No, i migranti non sono come gli ebrei sotto il nazismo

Giulio Meotti Newsletter

6 Dicembre 2021

Politici, giornali, Onu, vescovi, giudici. La menzogna serve a chiudere il dibattito. Ma ci pensa il cardinale Sarah: “Promuovere l’immigrazione un suicidio. Da cristiana, l’Europa diventerà islamica” 

di Giulio Meotti

Qual è il modo migliore per chiudere il dibattito sull’immigrazione di massa e le sue conseguenze in Europa? Manipolando ed estremizzando il linguaggio a livelli impossibili da discutere. Questo è ciò che sta accadendo nell’assillante confronto fra le ondate di migranti che arrivano in Europa e gli ebrei durante l’Olocausto. Il filosofo francese Alain Finkielkraut, i cui genitori sono sopravvissuti all’Olocausto, l’ha definita “shoaizzazione”.
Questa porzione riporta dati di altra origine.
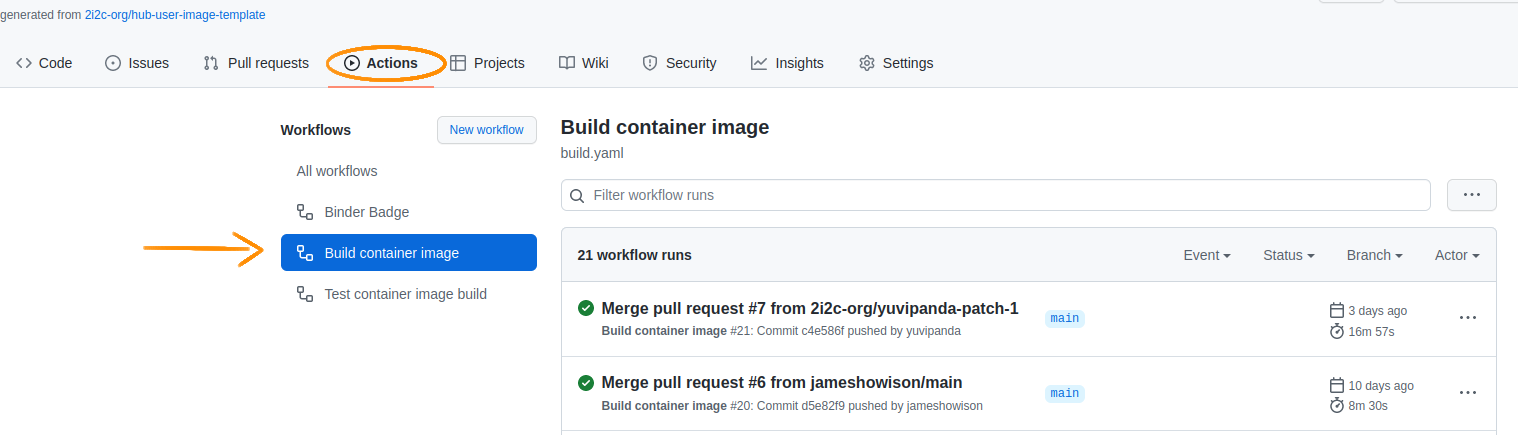Select All workflows in sidebar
Non importa che i migranti siriani assalgano violentemente chi porta i segni ebraici a Berlino e altrove in tutta Europa. Non importa che, una volta sdoganato il paragone, persino Erdogan si accosti agli ebrei sotto il nazismo.

Non importa neanche che Hitler abbia sterminato 6 milioni di ebrei europei e che oggi in Europa ci siano 87 milioni di migranti internazionali vivi e vegeti. E non importa che sette migranti su dieci, secondo le Nazioni Unite, non sono rifugiati ma migranti economici. In Italia quest’anno sono arrivati perlopiù tunisini.

Non fuggono da guerre, persecuzioni, odio. Ma come ha scritto Pascal Bruckner nella Tirannia della penitenza, il paragone ha una funzione precisa, “è così che diventiamo responsabili retroattivamente degli orrori commessi dai nostri antenati o dall’umanità intera”. Come ha detto Bruckner a Le Figaro, serve a lasciarci “disarmati di fronte alla barbarie”.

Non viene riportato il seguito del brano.